Intelligent fault diagnosis of rolling bearings based on normalized CNN considering data imbalance and variable working conditions

Abstract

Intelligent fault detection and diagnosis, as an important approach, play a crucial role in ensuring the stable, reliable and safe operation of rolling bearings, which is one of the most important components in the rotating machinery. In real industries, it is common to face that the issues of severe data imbalance and distribution difference since the number of fault data is small and the equipments frequently change the working conditions according to the production. To accurately and automatically identify the conditions of rolling bearings, a normalized convolutional neural network is proposed for the diagnosis of different fault severities and orientations considering data imbalance and variable working conditions. First, the batch normalization is adopted as a novel application to eliminate feature distribution difference, which is the prerequisite for ensuring generalization ability under different working conditions. Then, a special model structure is established and the overall performances of the proposed model are optimized by iterative update, which combines the exponential moving average technology. Finally, the proposed model is applied to the fault diagnosis under different data imbalance cases and working conditions. The effectiveness of the proposed method is verified based on two popular experiment dataset, and the diagnosis performance is widely evaluated in different scenarios. Comparisons with other commonly used methods and related works on the same dataset demonstrate the superiority of the proposed method. The results show that the proposed method has excellent diagnosis accuracy and admirable robustness, and also has sufficient stability on the data imbalance.

## Data for review
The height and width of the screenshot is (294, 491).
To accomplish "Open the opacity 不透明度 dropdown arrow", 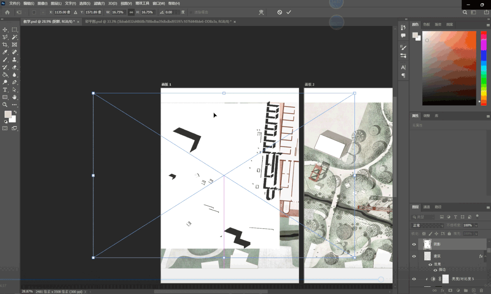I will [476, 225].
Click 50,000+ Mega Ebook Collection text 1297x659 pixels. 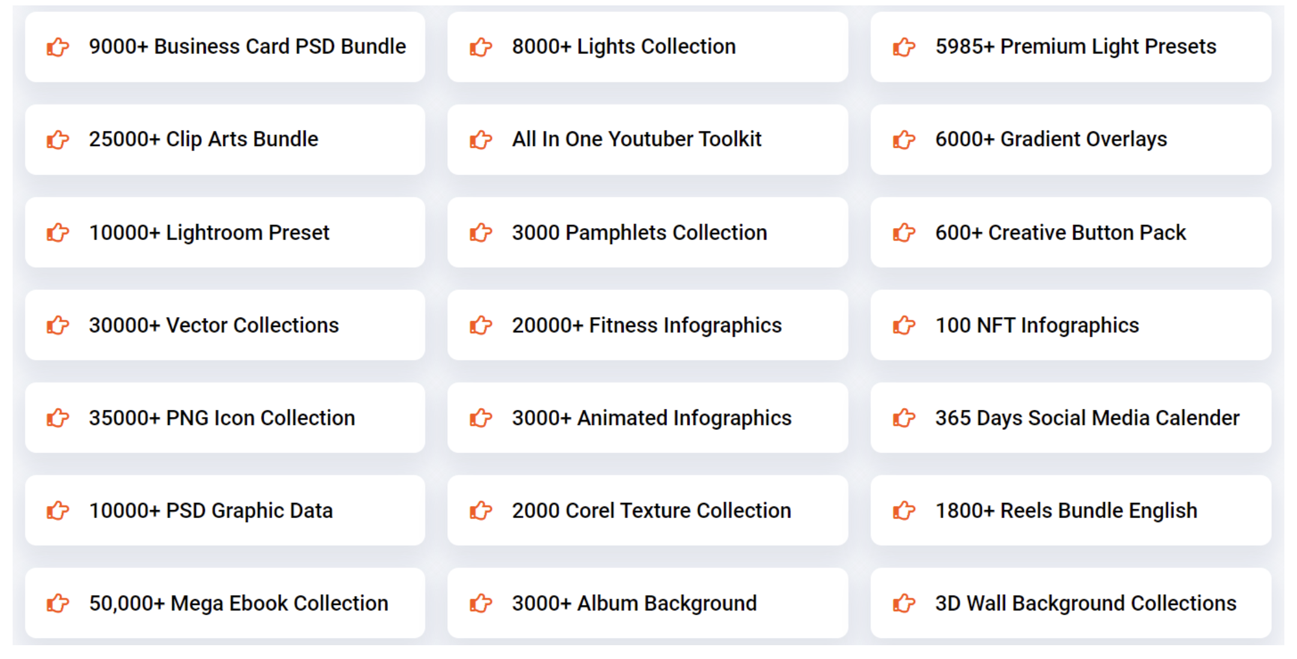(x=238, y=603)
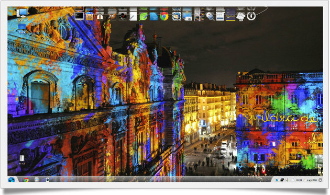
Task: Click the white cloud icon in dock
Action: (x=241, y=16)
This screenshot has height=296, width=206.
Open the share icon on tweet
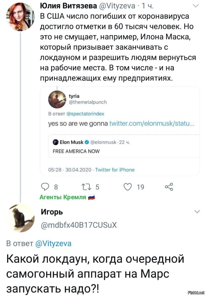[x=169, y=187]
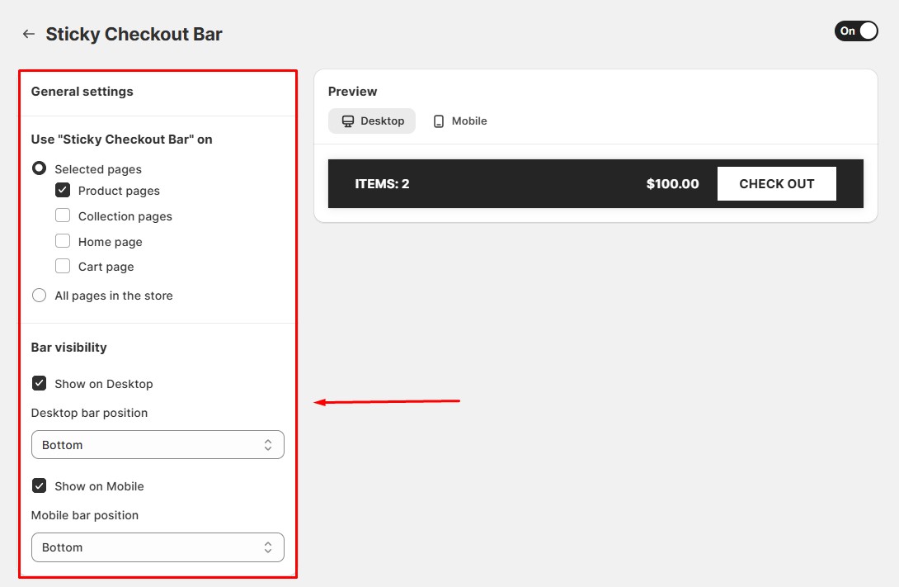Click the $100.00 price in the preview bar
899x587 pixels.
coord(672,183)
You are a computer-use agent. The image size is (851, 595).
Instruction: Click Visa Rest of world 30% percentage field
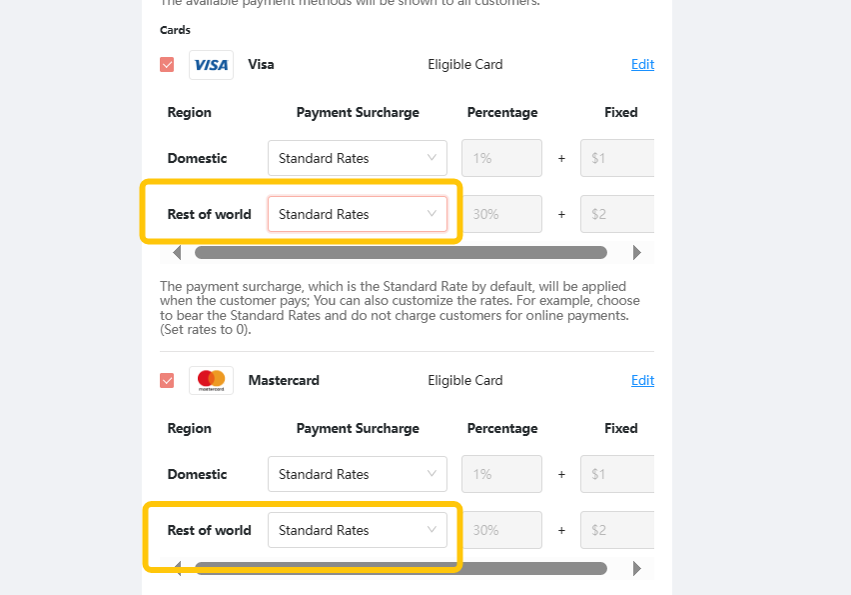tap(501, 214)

## What you will do
In the bearing fault diagnosis abstract, what technique is used to eliminate feature distribution difference?

## Output for this task
Batch normalization.